Church leaders participating in Faith in Rural Communities project report their church realized a stronger sense of community within the church; a better understanding of the needs, assets and resources in the community; and greater awareness of their congregational gifts and how to use them strategically. These churches moved from the charity model of offering short-term fixes to community challenges to tackling the systemic causes of these challenges. This project showed that when a church is assisted in thinking more strategically and relational about their missional engagement they become places of community transformation and transform the relationships within the church.

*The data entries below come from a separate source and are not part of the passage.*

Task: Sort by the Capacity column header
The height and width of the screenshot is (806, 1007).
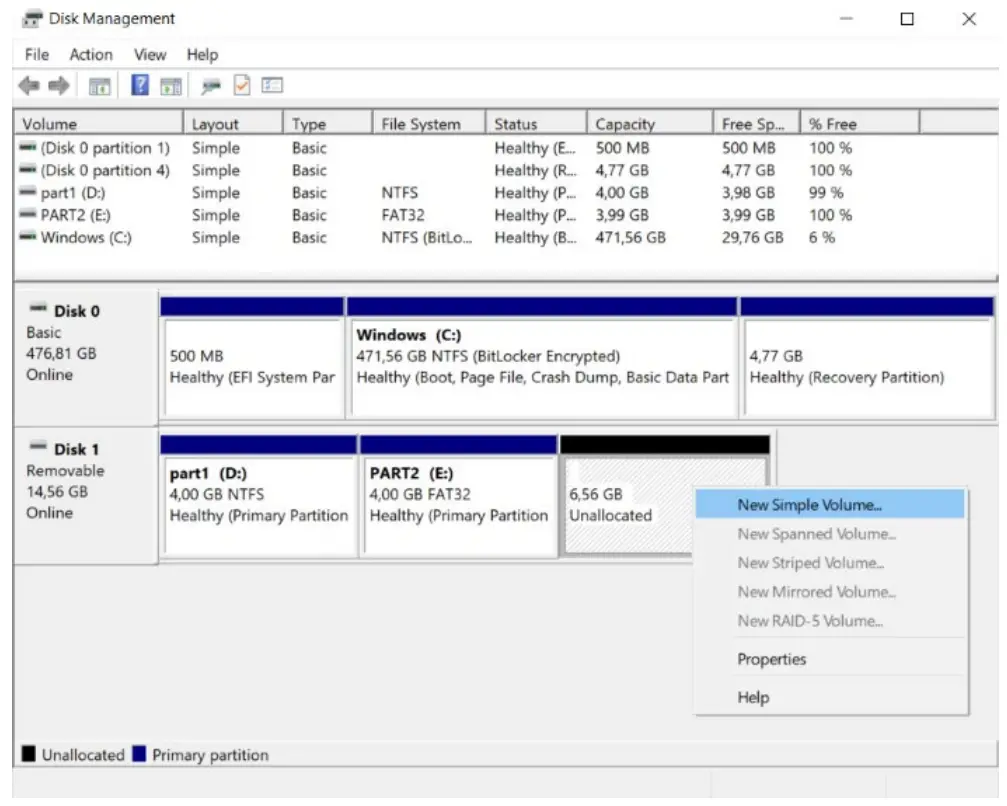Action: tap(625, 124)
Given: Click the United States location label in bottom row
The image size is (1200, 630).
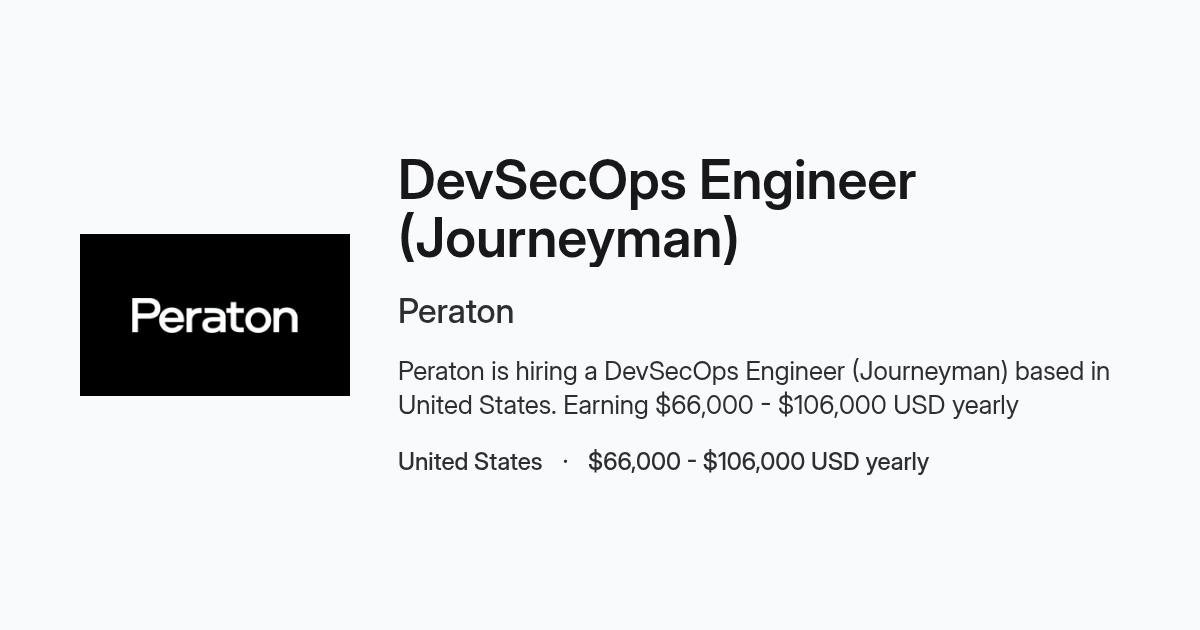Looking at the screenshot, I should [470, 462].
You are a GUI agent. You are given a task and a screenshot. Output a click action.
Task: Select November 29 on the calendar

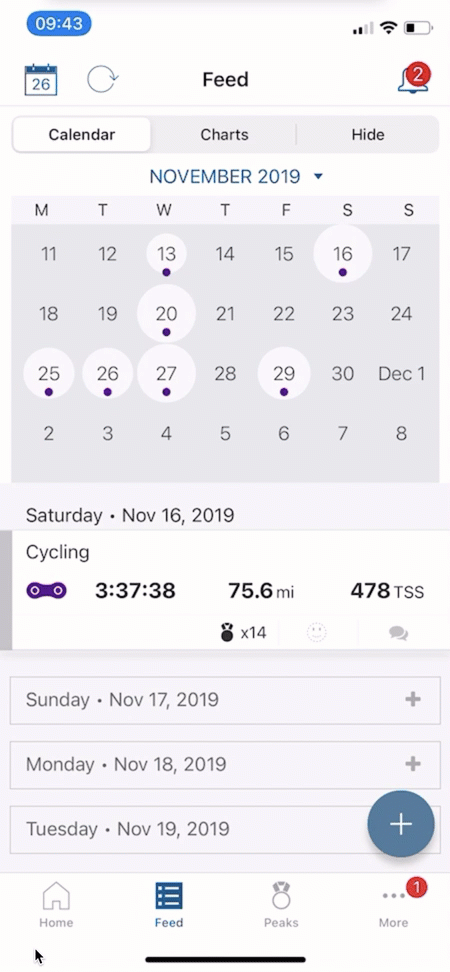(284, 374)
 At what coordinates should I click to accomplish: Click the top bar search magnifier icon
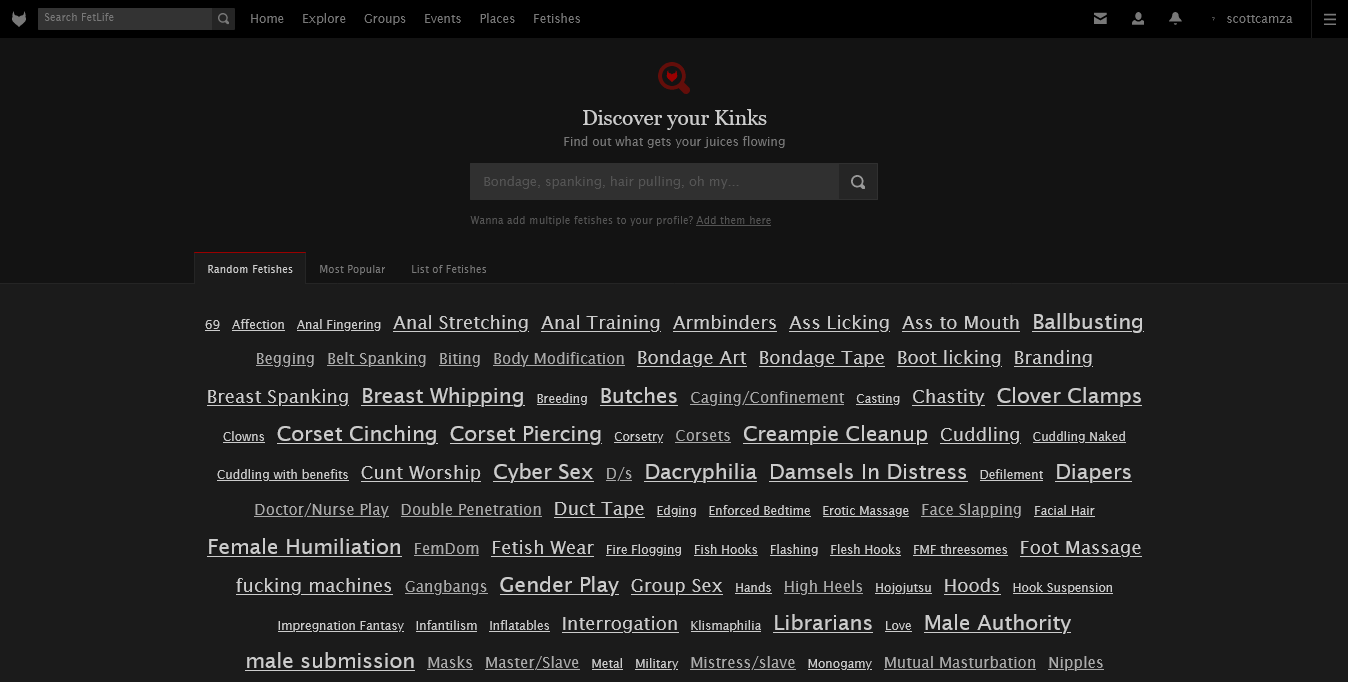coord(224,18)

A formal evaluation with the project participants discovered two factors played a significant role in the success of this project. The first factor was churches appreciated the coaching model of learning. The church leaders shared that many previous church training programs focused on successful models and encouraged the churches to follow prescribed steps. They said they left these trainings discouraged because they could not duplicate that model at home. By bringing the coach to the church and their community, it said the church was valued and worth investing in. It was also much easier to motivate lay leaders to participate if they did not have to travel to another town. It was important that the coach was able to adjust the pace of work to match the skill of each church team. The coaching model allowed the project to be relational and respond to the unique needs of each church team.
The second factor that contributed to its success was the focus on the church leaders and not just the minister. This took the pressure off the minister to always be creating the next new idea and allowed the church members to take ownership of the work. From the beginning of the process, we stressed that the minister was part of the team as a spiritual guide but the laity needed to be the ones doing the work. Even with the focus on the lay leaders, the minister was essential to the success of the project. Two of our eight churches had a pastoral change after the first year and their projects did not develop as well as the other churches.
This project continues now with a second cohort of twelve churches. The long-term planning for this cohort has been interrupted by COVID- 19 crisis. The church teams are applying the lessons learned about strategic, relational missional engagement to respond to immediate COVID-19 needs in their community. Many of these churches are responding creatively and having a tremendous influence on the community’s response to the pandemic.